Merkez Bankası tarafından Resmî Gazete’de yayımlanan düzenlemeyle, makroihtiyati çerçevede kapsamlı değişikliklere gidildi. TL’nin cazibesini artırmayı hedefleyen bu adımlar, hem mevduat hem de döviz piyasalarına yönelik stratejik düzenlemeleri içeriyor.
Zorunlu Karşılıklarda TL Lehine Revizyon
Alınan kararlara göre:
Yabancı para mevduatlar için tüm vadelerde zorunlu karşılık oranı 200 baz puan artırıldı. Bu adım, dövize olan talebi azaltırken, TL’ye geçişi teşvik ediyor.

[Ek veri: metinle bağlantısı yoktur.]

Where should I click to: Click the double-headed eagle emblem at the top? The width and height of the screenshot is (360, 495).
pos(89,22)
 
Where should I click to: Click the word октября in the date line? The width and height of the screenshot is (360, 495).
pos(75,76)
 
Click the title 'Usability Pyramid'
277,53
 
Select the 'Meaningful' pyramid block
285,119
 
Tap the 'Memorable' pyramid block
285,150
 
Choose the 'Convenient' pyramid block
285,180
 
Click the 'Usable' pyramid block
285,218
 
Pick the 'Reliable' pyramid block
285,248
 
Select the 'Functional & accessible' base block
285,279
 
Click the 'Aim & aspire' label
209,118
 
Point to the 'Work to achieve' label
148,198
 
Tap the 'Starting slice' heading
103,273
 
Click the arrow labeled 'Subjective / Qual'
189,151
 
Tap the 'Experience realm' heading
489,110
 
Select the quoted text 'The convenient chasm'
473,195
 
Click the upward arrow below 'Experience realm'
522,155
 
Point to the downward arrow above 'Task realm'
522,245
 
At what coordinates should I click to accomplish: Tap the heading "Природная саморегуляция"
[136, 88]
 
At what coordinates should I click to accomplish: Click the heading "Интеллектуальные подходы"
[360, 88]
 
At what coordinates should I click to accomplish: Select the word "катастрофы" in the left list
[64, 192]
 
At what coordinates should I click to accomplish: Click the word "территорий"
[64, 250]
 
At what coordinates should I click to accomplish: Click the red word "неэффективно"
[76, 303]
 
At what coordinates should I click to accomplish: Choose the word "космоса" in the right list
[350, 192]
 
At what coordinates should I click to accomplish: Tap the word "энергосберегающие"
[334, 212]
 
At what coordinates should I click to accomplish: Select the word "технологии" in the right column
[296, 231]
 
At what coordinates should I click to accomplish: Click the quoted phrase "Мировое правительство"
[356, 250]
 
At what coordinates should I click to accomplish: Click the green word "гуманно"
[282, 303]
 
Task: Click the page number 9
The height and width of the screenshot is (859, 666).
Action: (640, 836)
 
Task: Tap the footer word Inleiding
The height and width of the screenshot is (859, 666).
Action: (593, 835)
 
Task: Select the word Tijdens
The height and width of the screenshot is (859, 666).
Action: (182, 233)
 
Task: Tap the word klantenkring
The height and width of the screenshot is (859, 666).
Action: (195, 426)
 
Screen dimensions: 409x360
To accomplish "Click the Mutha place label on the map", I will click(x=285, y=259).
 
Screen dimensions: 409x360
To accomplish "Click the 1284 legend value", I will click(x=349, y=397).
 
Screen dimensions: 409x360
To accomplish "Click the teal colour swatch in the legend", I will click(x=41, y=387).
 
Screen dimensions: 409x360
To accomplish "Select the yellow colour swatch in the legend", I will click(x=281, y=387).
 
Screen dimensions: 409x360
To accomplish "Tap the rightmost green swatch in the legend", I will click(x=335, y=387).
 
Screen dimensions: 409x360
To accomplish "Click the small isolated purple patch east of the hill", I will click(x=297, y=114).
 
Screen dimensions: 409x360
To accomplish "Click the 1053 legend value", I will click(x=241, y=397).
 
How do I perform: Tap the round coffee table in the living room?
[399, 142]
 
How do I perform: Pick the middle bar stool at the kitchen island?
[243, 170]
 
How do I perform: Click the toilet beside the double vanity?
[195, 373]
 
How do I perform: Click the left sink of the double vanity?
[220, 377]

Yurt içi yerleşiklerle yapılan 1 yıla kadar vadeli döviz cinsinden repo işlemlerinden sağlanan fonlara yönelik zorunlu karşılık oranı 400 baz puan artırıldı. Ayrıca hesaplama yöntemlerinde de güncellemeye gidildi.
Tüzel kişi TL mevduat payı %60’ın altında olan bankalara, bu payı artırmaya yönelik aylık %0,3’lük artış hedefi konuldu. Bu sayede bankacılık sistemi içerisinde Türk lirasının ağırlığı daha da artacak.
TL Mevduatlara Daha Yüksek Destek
TCMB ayrıca, TL mevduat için tesis edilen zorunlu karşılıklara yapılan faiz/telafi ödemesini artırdı. Önceki uygulamada %84 oranında ödeme yapılırken, yeni düzenlemeyle bu oran %86’ya çıkarıldı. Bu da bankaların TL mevduatlarına daha fazla yönelmesini sağlayacak.
İhracatçılara Kur Kalkanı ve TL Dönüşüm Desteği
Hazine ve Maliye Bakanlığının aldığı kararla, İhracat Genelgesi’nde değişikliğe gidildi. Buna göre:
İhracat bedellerinin TCMB’ye satışında asgari oran, 31 Temmuz 2025’e kadar %35 olarak uygulanacak.
Dövizden TL’ye dönüşüm uygulamasına destek amacıyla verilen dönüşüm primi oranı da aynı tarihe kadar %3’e yükseltildi.
Bu düzenlemeler, Türkiye'nin döviz rezervlerini güçlendirirken, ihracat gelirlerinin milli ekonomiye katkısını artırmayı amaçlıyor.
Milli Para, Güçlü Ekonomi
Hükümetin kararlı para politikaları, Türk lirasının itibarını güçlendirmeyi ve finansal istikrarı sağlamayı hedefliyor.Dövize bağımlılığı azaltarak, yerli paranın reel ekonomideki kullanımını teşvik eden bu hamleler, Türkiye’nin ekonomik bağımsızlık mücadelesinde önemli bir dönüm noktası olarak değerlendiriliyor.